グローバル起業大国実現へ、「スタートアップコリア」総合対策を発表

(韓国)

ソウル発

2023年09月13日

韓国政府は8月30日、韓国におけるスタートアップ政策の方向性や重要戦略を示す「スタートアップコリア」総合対策を発表した。「スタートアップコリア」では、ベンチャー・スタートアップ企業が、韓国の経済成長をリードしていくと位置付けている。韓国経済は、国内経済成長の鈍化により不確実性が高まり、少子高齢化やデジタル転換などが加速している。このような状況下で、大手企業中心の経済から、ベンチャー・スタートアップ企業の役割が拡大し、成長エンジンのパラダイムシフトが起きていると背景を説明した。

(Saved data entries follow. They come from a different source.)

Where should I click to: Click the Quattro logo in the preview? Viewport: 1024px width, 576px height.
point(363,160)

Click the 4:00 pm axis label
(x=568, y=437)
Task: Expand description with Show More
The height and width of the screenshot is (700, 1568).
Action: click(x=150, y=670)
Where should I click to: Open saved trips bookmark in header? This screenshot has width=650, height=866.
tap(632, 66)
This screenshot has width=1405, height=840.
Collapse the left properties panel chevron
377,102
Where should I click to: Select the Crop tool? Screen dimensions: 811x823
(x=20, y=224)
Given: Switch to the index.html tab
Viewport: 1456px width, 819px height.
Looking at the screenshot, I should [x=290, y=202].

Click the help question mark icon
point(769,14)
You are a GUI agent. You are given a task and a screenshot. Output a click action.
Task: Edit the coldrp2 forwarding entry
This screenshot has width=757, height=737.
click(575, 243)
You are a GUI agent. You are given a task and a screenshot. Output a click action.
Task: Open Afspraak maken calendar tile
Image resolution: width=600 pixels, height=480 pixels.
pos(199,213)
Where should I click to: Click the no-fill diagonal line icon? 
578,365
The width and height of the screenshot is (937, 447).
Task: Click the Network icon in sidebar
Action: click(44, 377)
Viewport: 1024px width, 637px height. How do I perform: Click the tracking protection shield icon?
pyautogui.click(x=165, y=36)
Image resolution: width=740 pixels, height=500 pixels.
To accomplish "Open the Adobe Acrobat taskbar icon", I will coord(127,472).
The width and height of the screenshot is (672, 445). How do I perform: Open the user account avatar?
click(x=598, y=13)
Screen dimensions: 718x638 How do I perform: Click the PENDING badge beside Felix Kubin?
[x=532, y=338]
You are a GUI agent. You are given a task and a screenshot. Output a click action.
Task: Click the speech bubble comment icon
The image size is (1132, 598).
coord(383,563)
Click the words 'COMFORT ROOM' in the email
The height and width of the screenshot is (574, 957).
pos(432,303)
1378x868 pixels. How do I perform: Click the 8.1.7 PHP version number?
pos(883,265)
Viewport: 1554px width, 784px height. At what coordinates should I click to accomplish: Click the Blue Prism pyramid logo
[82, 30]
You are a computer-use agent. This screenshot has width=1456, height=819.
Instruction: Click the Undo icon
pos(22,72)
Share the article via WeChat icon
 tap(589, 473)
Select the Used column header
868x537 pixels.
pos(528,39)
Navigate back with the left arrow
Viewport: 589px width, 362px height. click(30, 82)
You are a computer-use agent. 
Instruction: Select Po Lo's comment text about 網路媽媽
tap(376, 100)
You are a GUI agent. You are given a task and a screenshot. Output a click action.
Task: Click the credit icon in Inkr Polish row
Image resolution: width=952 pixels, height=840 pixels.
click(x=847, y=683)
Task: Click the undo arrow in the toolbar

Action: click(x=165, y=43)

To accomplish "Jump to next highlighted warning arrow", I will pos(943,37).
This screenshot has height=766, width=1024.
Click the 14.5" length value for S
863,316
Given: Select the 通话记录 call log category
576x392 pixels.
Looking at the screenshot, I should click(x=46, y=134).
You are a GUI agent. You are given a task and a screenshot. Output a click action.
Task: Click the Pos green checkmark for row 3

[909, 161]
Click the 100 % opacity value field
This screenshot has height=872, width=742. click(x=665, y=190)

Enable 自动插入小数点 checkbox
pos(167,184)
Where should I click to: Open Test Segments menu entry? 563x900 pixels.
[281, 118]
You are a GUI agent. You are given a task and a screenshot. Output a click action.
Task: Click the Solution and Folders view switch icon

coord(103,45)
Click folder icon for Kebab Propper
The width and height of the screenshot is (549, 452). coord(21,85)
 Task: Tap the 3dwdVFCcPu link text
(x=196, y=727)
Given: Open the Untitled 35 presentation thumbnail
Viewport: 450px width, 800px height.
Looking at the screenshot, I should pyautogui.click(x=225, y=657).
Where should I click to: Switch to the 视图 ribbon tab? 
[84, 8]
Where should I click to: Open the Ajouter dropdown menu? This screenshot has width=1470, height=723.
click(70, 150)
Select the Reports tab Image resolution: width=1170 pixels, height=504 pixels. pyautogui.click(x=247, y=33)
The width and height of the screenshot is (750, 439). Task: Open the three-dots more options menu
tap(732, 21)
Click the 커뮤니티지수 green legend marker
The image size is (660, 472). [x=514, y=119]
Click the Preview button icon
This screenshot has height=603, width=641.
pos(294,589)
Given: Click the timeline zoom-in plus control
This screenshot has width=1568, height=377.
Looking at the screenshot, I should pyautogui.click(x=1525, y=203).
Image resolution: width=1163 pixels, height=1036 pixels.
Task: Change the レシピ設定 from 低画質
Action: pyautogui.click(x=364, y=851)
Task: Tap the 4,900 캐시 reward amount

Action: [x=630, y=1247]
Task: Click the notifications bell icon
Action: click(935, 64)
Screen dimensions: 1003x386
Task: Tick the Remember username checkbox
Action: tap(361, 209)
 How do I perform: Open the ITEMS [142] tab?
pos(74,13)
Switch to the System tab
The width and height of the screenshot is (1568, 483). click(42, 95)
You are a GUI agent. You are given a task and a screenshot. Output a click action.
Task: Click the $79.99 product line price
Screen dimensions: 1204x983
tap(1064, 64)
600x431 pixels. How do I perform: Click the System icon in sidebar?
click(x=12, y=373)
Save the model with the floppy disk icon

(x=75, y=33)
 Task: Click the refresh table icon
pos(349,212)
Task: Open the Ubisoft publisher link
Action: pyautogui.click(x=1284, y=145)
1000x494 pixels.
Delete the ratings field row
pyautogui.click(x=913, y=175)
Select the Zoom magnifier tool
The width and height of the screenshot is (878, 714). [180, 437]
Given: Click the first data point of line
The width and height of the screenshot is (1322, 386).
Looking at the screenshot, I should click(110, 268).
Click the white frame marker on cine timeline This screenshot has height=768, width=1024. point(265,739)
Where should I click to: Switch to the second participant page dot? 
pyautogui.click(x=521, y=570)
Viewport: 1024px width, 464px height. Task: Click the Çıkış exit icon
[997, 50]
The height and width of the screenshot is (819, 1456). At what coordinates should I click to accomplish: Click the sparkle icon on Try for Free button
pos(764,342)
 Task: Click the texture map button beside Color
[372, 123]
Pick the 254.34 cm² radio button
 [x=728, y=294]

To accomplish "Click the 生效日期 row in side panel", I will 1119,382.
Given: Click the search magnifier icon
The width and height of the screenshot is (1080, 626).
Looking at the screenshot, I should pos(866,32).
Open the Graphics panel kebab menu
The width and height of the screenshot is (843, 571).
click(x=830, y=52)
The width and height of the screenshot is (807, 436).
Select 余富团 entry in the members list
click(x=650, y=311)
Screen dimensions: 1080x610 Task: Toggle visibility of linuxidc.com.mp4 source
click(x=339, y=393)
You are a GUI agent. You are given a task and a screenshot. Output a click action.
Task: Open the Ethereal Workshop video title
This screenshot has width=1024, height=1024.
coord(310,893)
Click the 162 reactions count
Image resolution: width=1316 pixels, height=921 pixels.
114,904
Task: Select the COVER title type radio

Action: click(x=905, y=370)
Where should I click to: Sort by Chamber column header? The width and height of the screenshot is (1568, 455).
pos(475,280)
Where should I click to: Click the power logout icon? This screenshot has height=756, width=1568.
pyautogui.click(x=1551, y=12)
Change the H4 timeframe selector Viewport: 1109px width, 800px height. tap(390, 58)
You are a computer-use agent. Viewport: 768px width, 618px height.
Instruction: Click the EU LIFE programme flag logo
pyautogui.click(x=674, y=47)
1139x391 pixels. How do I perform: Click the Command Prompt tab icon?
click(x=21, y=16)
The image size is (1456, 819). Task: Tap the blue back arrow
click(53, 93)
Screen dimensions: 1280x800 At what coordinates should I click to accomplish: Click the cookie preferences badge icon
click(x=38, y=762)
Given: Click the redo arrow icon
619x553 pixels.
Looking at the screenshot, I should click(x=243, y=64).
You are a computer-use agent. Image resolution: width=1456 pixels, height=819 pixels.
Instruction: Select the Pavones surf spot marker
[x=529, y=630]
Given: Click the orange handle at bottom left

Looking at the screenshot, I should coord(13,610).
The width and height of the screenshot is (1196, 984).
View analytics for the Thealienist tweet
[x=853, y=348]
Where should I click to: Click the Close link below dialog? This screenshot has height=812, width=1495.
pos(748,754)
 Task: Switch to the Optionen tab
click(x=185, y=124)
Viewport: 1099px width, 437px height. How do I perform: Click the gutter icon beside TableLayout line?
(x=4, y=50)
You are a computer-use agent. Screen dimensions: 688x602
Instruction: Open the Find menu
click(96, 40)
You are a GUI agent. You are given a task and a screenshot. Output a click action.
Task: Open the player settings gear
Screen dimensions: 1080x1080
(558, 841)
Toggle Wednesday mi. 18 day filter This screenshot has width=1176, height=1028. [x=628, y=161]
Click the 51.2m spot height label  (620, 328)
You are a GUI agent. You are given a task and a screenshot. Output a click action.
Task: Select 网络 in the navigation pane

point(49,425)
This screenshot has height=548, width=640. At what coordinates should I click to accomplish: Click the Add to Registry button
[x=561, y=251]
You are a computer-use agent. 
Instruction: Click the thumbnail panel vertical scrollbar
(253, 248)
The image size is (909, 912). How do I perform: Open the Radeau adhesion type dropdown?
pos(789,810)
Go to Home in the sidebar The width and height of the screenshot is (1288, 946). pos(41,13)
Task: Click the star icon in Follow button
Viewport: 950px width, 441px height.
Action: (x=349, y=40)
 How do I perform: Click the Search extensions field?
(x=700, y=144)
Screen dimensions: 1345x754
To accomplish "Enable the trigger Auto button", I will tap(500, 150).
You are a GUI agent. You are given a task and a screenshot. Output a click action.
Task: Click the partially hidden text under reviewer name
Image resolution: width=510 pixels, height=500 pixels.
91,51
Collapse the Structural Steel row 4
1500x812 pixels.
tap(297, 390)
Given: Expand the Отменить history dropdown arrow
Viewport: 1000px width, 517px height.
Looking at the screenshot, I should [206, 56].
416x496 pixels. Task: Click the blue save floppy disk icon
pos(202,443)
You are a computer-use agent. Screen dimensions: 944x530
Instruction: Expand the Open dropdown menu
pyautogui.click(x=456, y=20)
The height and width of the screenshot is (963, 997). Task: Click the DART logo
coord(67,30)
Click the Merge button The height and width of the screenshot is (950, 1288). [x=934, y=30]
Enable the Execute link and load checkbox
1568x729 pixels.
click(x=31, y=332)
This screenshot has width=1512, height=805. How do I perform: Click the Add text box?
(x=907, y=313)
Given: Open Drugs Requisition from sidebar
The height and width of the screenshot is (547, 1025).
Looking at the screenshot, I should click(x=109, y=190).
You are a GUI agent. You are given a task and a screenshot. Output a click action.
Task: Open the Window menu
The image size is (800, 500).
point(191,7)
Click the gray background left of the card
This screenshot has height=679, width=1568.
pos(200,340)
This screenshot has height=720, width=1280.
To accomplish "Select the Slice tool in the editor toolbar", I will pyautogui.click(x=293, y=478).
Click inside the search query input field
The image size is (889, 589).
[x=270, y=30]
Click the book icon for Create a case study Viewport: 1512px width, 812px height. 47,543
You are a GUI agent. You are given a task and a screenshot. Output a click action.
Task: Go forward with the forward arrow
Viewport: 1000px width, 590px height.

「スタートアップコリア」を通じて、ベンチャー・スタートアップ企業がデジタル経済をリードするグローバル起業大国を実現するというビジョンを掲げ、「世界のユニコーン企業(注1)トップ100入り」など、6つの中核目標を掲げている(添付資料表1参照)。

これらを達成するために5つの戦略を発表した(添付資料表2参照)。投資や地方での起業支援のほか、これまで支援対象を韓国人による韓国内での起業に限定していたものを、韓国人による海外での起業や外国人による国内起業まで拡大したことが特徴的だ。一定の条件の下で設立された海外法人であれば(注2)、韓国政府による支援を受けられる。具体的には、海外のベンチャーキャピタル(VC)から資金を調達し、立ち上げた海外法人を対象とした支援プログラムの提供や、海外進出専用ファンドの新規運用などを計画している。

8月31日の電子新聞(ETNEWS)によれば、中小ベンチャー企業部の李永(イ・ヨン)長官は「世界のユニコーン企業トップ100に、現在Kスタートアップは1企業のみノミネートされているが、今後は5企業まで増やす。また、ベンチャー投資拡大などを通じて起業・ベンチャーエコシステムの順位を引き上げ、韓国をアジアでは1位、世界では3大起業大国まで成長させる」と述べている。

(注1)時価総額10億ドル以上の非上場企業。

(注2)一定の条件の例として、韓国人が立ち上げた海外法人と韓国国内スタートアップが支配・従属関係にある(株主であること、または経営決定権限を有する)場合や、本社は海外にあるが、国内経済に貢献(R&D機関や製造施設が国内にある、かつ雇用や付加価値を創出する)している場合を挙げている。